Creo que se me olvidó

A veces pienso que es un asunto del idioma.

Al menos, en más de una ocasión he escuchado que tenemos una personalidad distinta en cada lenguaje.

Según esta teoría, no soy la misma cuando hablo inglés que cuando hablo español. Quizás escribo un poco diferente también.

Esta no era una idea recurrente en mi mente hasta hace unas semanas.

Cuando estaba en Venezuela, anhelando con todo el corazón poder venir al seminario de Dallas, para mí DTS se sentía como un próximo paso. Si bien ya había estado predicando, enseñando y escribiendo en mi país, tenía perfecto sentido en mi cabeza capacitarme para hacerlo mejor.

Luego, llegué aquí.

El seminario es un lugar increíble para aprender. Todo el tiempo están invirtiendo en ti. Sin embargo, tantas actividades pueden absorberte de una manera tal que pierdes conciencia de lo demás, incluyendo el propósito por el que estás aquí.
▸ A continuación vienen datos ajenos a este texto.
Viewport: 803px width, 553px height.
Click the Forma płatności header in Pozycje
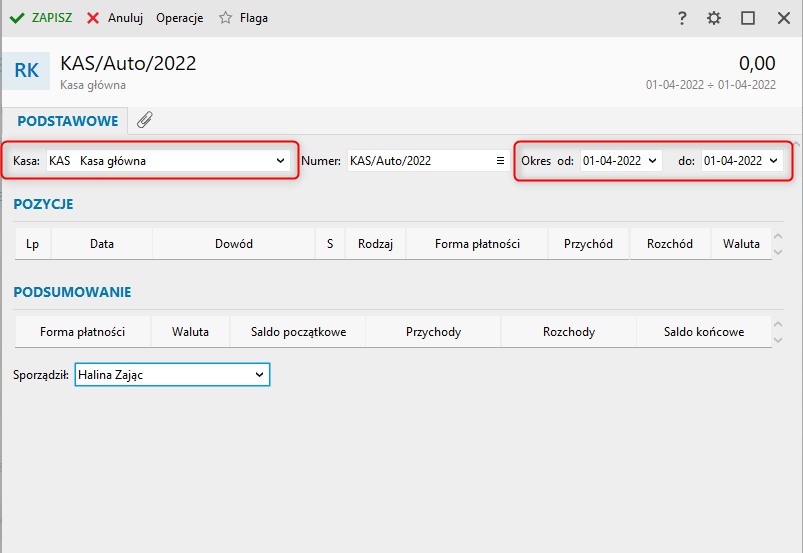coord(477,244)
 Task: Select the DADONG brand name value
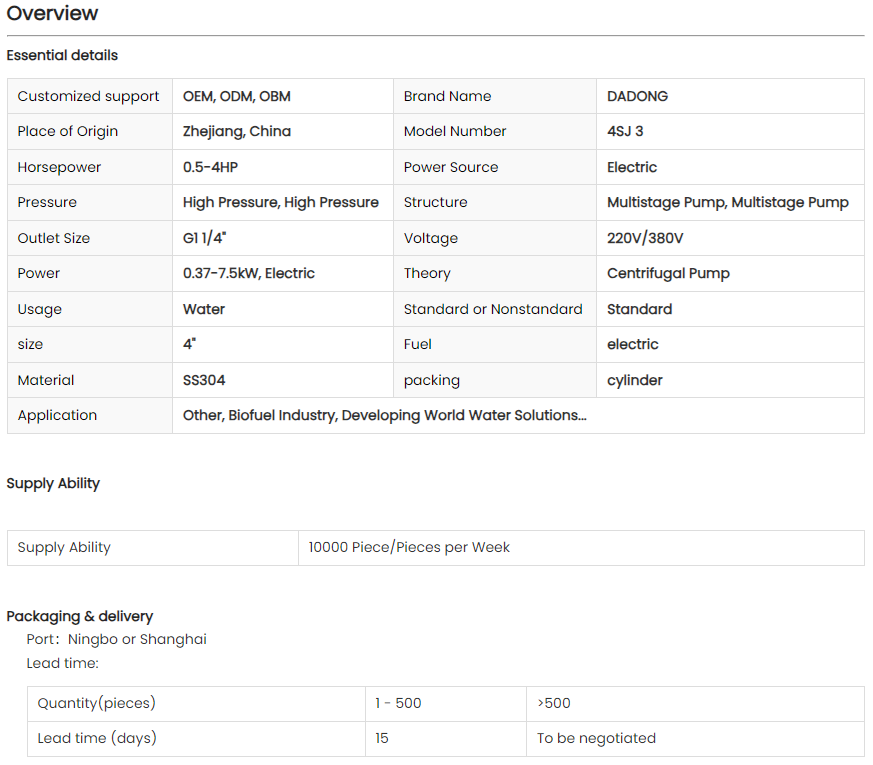637,96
Es decir, puedo concentrarme tanto en hacer el bosquejo de un libro de la Biblia que no recuerdo para qué es que quería aprender a hacer eso en primer lugar.

Un día me detuve y caí en cuenta de que no me acordaba de cómo era yo hace unos meses, de cómo es que esto empezó, de por qué quería estudiar. Porque mi vida ahora es tan distinta, todo lo que era antes de venir no parece una continuación, sino una realidad alterna; no parece el “próximo paso”, porque a veces olvido cómo es la escalera, solo veo el escalón en el que estoy. Parece una experiencia aislada, en vez de otra parte del mismo camino.
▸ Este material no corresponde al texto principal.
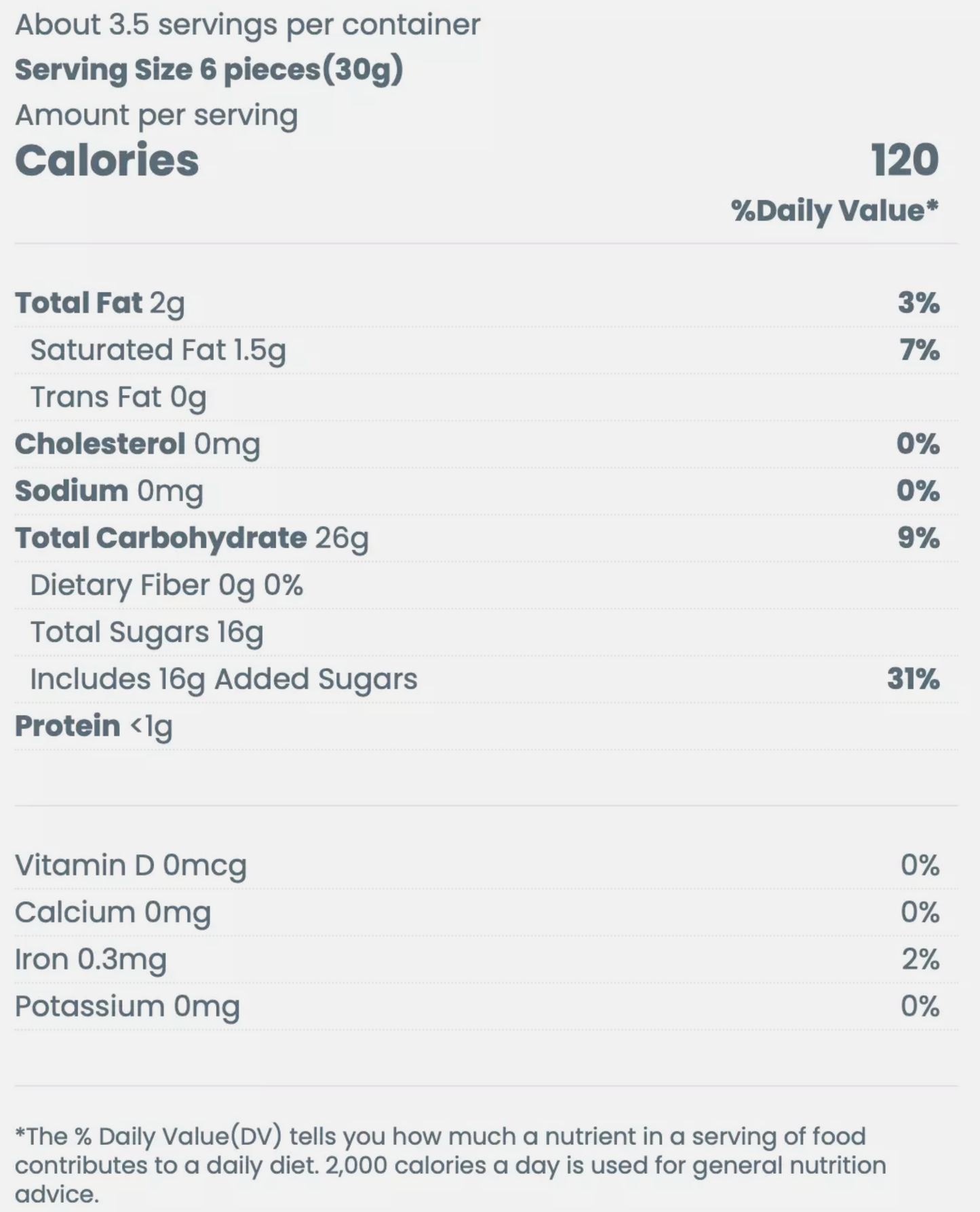Select the Cholesterol 0mg row label
This screenshot has width=980, height=1212.
(138, 444)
Me cuestiono si acaso soy la misma persona que era, aunque no esté en el mismo lugar que estaba; y si los sueños que eran tan reales en Venezuela, todavía aplican para mí aquí. Todo lo que veía tan claro hace unas semanas, en ocasiones parece un recuerdo nada más.
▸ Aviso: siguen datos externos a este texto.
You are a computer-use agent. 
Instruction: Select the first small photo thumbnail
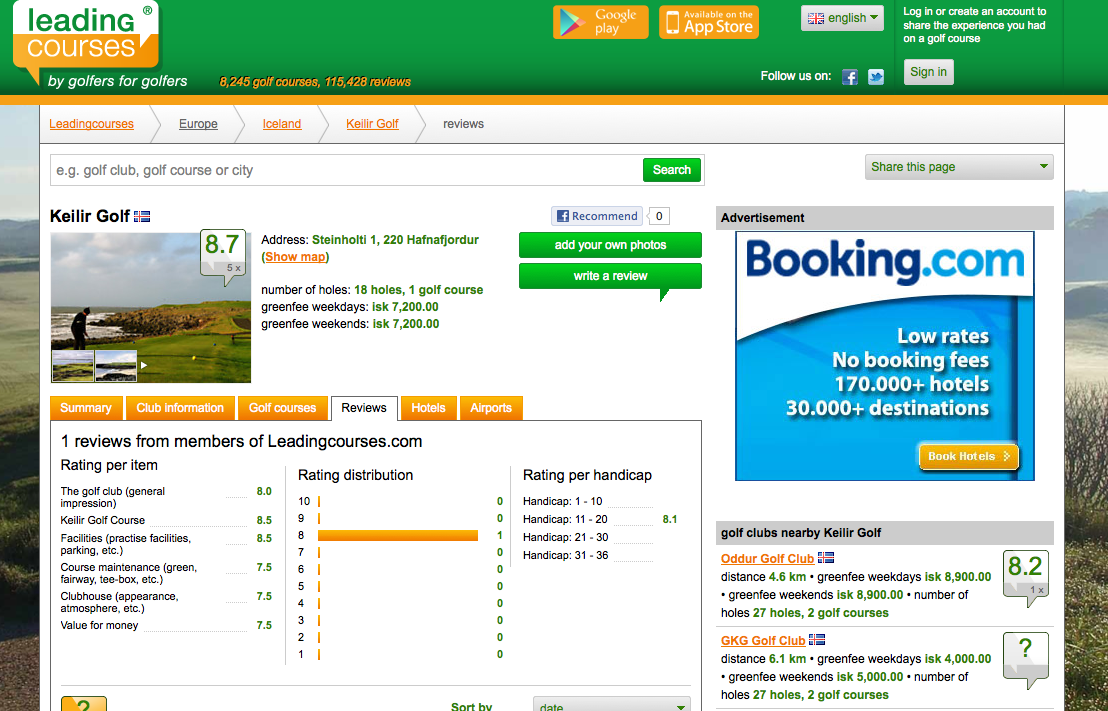tap(73, 366)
Por eso en oración le dije a Dios: “Señor, creo que se me olvidó“.

Es como si me estuviera conociendo a mí misma otra vez, y como si Dios y yo empezáramos de cero y tuviéramos que aprender a relacionarnos en un contexto totalmente nuevo, donde las personas adoran muy diferente y donde no sé bien cómo encajo o quién soy.

Quizás por esa misma razón, Él ha estado tan presente en mi vida estos meses, y con tanta claridad, como si se estuviera dándose a conocer otra vez para que yo sepa que Él es el mismo y que entre nosotros nada cambió.

De hecho, en medio de todo esto que he pensado y sentido, pasó algo que le hizo bien a mi corazón. Asistí a una noche de alabanza en español en una iglesia de la ciudad; participaron adoradores bien conocidos para mí (Christine D´Clario, Daniel Calveti, Lilly Goodman, Julissa y Coalo Zamorano). Al escucharlos cantar, se sintió como… como la alabanza siempre se ha sentido para mí. Adoré como siempre lo he hecho, y fue bueno para mí.

Entonces, le dije a Dios: “Sí, Señor, ya me acuerdo”.

Fue maravilloso. Recordar. Sentir que, en el fondo, lo que era cierto sobre Dios y sobre mí, sigue siendo cierto aquí.

Creo que la experiencia de descubrirse a uno mismo de nuevo es común para todos los que dejan atrás el lugar donde crecieron, especialmente si debes hablar en un idioma diferente también.

Por eso, siempre es bueno saber que, sin importar donde estemos, Dios no cambia. Él permanece fiel en tanto encontramos cómo encaja nuestra historia en este nuevo escalón.